Saturday, April 14, 2012
In Indonesia very year during the month of April there are National Exams for class 12. Every Senior must pass these tests to graduate from a nationally accredited High School. My Madrassah is a religious school that also follows the national standards.
The pressure for students to pass these tests is intense. Last year, one student from my school did not pass. She only got 10% on the Mathematics part of the exam. I was told that this would affect her for the rest of her life. It would influence who she could marry. Her family would be ashamed of her. Two teachers went from my school to deliver the news to her family.
A month ago we had a community wide “Pray Day” to ask for Allah’s blessing on the students. About 1000 parents, grandparents and community members attended. We have a little less than 300 Grade 12 students.
For the past few months we have had 15-20 days of practice tests. (Sometimes we practice for a few hours, sometimes we practice for the entire day.) During these times, the other students do not go to class because their classrooms are being used for the “Try Out Exam.” That’s what it’s called. The grade 12 students sit only 1 student to a desk, rather than the usual 2 and every student has an assigned seat in a specific classroom. Different copies of the test are distributed so that no two students sitting next to each other get the same test.
Next week is the actual National Exam. Teachers from my school will go to a different Madrassah and they in turn will send their teachers here so that the exam proctors do not know the students that they are supervising. The purpose is to discourage cheating.
Yesterday we had a school wide prayer service in the mosque to ask Allah for his blessings on our students. Once again we had no teaching sessions. It was an emotional event. At the end of the prayers, all the female teachers stood in a row outside the mosque and every female Grade 12 student came and bowed and took our hand and pressed it to their face. Many of them had tears in their eyes. The boys gave the official greeting of respect to the male teachers. When the Grade 12 students were finished with the teachers, they then went to every other female student in the school. And every female student greeted every female teacher.
My co-teacher explained that is a difficult emotional time for students because they may not see each other again. (Well, we will have a graduation ceremony but at that event the Grade 12 students are dressed in formal lace tops and long printed skirts and have a lot of make up on their faces and last year they didn’t cry.) The crying surprises me.
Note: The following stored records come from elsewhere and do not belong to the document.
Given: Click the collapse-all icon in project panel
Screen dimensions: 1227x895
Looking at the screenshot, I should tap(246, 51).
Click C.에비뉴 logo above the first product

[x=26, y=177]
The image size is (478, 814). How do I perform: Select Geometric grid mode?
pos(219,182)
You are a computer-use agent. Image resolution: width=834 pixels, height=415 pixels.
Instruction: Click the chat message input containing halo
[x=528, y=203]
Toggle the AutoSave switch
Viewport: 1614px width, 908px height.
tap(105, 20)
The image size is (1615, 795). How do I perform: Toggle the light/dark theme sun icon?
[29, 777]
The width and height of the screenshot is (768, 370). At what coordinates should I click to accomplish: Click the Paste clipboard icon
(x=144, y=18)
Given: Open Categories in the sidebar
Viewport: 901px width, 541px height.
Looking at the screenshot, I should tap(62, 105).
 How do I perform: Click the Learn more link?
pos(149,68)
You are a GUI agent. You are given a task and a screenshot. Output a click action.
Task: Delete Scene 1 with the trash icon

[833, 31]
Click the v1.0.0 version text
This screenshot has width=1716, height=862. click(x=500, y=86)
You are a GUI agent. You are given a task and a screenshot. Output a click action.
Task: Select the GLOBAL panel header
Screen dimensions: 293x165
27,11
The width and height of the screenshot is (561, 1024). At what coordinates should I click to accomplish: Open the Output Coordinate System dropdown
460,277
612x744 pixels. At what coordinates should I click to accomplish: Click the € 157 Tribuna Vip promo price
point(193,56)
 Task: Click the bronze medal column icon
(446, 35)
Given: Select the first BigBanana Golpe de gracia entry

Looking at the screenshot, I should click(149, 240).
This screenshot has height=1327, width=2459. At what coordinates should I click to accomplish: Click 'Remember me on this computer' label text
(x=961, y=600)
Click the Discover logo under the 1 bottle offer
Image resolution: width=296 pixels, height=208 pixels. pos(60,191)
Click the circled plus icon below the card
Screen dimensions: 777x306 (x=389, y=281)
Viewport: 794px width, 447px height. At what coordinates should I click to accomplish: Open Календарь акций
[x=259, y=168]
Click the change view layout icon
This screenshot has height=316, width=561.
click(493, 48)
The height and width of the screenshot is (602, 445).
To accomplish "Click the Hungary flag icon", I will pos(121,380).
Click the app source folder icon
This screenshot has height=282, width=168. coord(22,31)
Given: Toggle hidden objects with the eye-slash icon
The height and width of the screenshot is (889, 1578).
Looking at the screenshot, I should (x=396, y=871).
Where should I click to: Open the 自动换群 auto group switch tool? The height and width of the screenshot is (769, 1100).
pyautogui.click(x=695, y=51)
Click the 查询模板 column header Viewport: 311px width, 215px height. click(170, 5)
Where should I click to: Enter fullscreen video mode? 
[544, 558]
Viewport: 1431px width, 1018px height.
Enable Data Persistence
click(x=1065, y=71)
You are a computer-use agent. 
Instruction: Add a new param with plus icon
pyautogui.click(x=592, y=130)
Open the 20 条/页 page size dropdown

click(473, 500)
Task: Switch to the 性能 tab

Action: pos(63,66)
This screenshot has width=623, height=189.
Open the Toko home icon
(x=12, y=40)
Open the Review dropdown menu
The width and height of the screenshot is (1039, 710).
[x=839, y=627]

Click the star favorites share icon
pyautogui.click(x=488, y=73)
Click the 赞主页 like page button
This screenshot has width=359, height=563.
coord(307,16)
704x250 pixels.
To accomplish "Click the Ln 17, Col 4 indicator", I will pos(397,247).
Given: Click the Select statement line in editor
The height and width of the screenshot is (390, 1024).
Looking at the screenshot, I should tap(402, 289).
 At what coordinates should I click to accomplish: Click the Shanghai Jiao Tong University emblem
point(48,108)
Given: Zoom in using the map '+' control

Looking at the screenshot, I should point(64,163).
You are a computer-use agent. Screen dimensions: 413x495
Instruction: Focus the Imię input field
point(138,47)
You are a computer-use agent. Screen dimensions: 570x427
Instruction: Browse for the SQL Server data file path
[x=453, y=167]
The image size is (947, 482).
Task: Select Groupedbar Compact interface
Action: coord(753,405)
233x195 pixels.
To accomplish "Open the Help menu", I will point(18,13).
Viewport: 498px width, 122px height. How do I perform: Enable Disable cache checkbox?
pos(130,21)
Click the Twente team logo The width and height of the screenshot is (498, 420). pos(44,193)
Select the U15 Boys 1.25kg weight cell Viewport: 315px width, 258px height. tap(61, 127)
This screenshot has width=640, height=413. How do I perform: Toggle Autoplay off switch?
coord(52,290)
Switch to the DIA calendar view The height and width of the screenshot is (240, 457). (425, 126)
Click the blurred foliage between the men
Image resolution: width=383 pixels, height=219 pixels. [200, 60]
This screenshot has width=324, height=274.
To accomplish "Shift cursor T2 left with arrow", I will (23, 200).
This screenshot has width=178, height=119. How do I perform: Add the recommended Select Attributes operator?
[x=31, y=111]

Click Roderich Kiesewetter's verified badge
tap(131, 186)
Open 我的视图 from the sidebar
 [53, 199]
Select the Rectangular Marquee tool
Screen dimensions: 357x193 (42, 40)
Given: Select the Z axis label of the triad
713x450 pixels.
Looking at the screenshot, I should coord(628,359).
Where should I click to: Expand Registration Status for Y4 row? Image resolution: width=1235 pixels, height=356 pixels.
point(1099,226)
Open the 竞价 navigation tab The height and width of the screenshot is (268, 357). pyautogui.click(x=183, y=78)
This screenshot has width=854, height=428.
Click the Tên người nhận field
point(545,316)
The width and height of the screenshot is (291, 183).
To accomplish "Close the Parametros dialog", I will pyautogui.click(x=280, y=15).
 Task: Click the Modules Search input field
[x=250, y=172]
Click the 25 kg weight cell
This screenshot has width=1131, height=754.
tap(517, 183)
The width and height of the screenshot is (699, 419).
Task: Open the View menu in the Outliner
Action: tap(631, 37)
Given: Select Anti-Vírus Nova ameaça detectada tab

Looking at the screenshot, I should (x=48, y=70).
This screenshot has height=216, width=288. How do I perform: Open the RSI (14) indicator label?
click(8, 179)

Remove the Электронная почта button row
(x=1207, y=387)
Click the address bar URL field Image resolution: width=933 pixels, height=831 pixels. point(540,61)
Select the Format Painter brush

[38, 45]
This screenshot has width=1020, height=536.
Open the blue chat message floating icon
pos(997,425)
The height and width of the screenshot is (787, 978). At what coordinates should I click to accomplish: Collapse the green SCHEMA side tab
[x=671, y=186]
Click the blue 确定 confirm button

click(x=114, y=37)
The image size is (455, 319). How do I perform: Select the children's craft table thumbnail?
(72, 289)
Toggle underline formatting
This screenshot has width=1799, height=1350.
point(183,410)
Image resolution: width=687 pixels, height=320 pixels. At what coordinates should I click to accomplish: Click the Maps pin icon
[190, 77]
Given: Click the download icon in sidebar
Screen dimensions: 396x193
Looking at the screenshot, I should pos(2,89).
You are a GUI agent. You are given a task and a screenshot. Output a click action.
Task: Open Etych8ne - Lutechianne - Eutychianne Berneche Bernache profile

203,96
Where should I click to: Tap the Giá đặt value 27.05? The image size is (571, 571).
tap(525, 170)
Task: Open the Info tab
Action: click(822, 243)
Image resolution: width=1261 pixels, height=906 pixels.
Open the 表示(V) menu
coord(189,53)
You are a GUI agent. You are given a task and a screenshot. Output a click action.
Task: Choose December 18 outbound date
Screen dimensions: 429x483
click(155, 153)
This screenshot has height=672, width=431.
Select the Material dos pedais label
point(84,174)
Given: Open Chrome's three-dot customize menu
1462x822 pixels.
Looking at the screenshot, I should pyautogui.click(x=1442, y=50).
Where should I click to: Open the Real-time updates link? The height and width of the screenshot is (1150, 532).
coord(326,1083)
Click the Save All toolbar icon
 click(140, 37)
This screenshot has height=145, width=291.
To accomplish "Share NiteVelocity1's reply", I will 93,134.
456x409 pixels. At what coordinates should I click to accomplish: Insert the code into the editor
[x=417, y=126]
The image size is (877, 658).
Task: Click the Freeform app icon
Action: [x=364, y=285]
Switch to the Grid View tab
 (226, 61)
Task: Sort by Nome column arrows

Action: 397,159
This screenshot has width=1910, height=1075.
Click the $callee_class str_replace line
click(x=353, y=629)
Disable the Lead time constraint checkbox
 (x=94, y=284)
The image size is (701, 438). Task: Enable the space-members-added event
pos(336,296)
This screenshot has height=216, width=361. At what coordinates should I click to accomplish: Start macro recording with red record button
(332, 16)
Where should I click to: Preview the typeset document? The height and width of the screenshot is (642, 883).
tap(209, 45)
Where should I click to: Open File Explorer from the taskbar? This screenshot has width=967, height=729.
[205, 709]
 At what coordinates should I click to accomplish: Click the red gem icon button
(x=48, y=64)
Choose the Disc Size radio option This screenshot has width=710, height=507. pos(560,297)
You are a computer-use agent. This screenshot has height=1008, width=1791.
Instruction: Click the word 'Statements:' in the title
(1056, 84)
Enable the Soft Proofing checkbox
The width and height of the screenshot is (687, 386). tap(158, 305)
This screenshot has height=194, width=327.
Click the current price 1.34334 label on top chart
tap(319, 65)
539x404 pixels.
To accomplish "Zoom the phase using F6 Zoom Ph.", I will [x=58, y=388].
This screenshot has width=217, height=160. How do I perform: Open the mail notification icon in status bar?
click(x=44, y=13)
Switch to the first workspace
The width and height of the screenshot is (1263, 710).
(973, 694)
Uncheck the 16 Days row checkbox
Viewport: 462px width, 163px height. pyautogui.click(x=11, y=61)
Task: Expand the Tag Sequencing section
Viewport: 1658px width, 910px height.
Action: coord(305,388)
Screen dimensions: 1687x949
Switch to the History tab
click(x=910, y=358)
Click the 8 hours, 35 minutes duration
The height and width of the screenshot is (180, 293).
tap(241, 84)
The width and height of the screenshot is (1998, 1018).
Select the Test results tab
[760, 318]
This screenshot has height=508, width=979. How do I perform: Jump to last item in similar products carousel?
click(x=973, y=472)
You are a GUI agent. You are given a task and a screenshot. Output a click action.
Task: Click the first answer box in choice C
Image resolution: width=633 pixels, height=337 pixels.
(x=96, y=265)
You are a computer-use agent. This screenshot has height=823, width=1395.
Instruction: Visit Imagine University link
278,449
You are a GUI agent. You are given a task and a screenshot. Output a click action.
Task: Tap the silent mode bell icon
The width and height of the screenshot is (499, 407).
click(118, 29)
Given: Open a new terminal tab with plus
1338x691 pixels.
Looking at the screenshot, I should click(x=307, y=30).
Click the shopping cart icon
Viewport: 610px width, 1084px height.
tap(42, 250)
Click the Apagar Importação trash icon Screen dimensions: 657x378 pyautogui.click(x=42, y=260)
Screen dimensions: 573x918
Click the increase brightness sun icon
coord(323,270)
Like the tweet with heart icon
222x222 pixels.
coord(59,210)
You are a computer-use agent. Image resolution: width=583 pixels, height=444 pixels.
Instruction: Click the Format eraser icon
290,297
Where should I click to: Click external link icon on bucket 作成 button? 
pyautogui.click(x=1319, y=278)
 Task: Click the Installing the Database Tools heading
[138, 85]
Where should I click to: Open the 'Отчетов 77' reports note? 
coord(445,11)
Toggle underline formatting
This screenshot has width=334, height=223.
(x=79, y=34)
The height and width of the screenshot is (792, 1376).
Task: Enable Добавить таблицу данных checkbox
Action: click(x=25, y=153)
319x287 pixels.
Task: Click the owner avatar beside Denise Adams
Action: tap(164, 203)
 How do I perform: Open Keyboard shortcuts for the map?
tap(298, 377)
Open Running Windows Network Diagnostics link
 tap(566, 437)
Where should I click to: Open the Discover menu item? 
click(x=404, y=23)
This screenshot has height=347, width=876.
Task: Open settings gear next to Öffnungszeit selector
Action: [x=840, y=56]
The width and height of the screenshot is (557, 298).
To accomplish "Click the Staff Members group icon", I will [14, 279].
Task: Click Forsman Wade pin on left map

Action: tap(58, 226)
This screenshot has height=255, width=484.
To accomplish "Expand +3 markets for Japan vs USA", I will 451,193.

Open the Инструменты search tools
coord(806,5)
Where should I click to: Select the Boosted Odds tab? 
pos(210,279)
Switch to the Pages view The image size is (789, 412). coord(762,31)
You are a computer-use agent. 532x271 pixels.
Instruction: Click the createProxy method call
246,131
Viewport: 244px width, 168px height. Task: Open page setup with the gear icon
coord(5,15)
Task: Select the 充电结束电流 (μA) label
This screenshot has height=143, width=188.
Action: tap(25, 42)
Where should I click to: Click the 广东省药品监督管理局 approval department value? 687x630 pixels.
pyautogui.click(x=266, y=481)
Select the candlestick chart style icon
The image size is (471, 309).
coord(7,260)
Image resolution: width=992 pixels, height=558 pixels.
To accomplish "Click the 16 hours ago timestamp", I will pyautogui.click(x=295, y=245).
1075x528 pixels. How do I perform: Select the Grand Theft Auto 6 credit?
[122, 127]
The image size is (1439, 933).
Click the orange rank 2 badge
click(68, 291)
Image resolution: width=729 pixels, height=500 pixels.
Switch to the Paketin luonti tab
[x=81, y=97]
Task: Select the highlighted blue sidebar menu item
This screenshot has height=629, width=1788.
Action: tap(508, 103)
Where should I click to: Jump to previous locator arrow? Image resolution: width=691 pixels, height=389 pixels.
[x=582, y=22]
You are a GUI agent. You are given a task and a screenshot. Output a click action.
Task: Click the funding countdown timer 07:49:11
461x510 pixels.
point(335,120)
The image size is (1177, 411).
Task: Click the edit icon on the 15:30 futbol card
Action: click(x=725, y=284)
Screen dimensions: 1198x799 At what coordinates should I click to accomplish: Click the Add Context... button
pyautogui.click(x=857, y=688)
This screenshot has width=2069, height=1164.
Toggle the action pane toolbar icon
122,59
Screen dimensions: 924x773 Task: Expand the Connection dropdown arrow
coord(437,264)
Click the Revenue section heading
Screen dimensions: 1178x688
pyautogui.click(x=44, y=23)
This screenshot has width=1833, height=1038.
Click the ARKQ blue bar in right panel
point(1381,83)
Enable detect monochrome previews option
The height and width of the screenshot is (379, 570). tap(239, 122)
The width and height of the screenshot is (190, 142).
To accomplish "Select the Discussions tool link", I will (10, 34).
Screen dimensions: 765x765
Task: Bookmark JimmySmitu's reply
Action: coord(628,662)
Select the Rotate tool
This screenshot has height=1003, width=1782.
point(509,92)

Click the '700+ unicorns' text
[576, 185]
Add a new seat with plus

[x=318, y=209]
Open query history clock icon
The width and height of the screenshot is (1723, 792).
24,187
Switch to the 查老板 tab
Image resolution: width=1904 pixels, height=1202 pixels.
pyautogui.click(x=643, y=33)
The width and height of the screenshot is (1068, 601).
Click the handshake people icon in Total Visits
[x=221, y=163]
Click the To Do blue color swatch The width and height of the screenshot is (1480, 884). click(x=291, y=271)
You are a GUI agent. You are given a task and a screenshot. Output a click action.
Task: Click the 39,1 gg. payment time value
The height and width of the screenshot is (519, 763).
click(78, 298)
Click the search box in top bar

When I attended a funeral of a student who was killed on a motorcycle there were no tears. I was told that it was not proper to express emotion that way, that the Holy Qu’ran specifies moderation.
So next week there is no reason to go to school. There will be no classes and no teachers from my school in the teacher room. I’ll spend one night with Peace Corps friends on a rafting trip and another night in Jakarta attending a Returned Peace Corps Volunteer party sponsored by the Americans who did their Peace Corps service many years ago and are now living in Indonesia. I’m looking forward to seeing how “regular Americans” live. I think of this as a part of my re-integration process.
May 20th I will leave my village and go to the Peace Corps office and begin the 3 day Close of Service program when I turn in a massive amount of reports, materials that I’ve borrowed, make sure I’m medically okay and then on May 24th I’ll head back to the States.
My plan is to live for 3 months in Salt Lake City, with my daughter, her husband and 2 grandkids that I have missed so much. And then move to Las Cruces, New Mexico with my son and his wife and my new grandchild who is now 1 year old. I’ll live with them for a year or more.
And then… no plan.
I want to write about what I’ve learned and how I’ve grown and who and what I’ll miss and the experiences that have shaped this new person who grew out of who I was but I find myself getting teary eyed and the sweat is dripping down my neck and there is thunder outside. It’s going to rain and this is the time that the little ants that I normally can’t feel anymore start to bite and I need to turn off the computer to keep it from getting zapped in the storm. I’ll write more another day.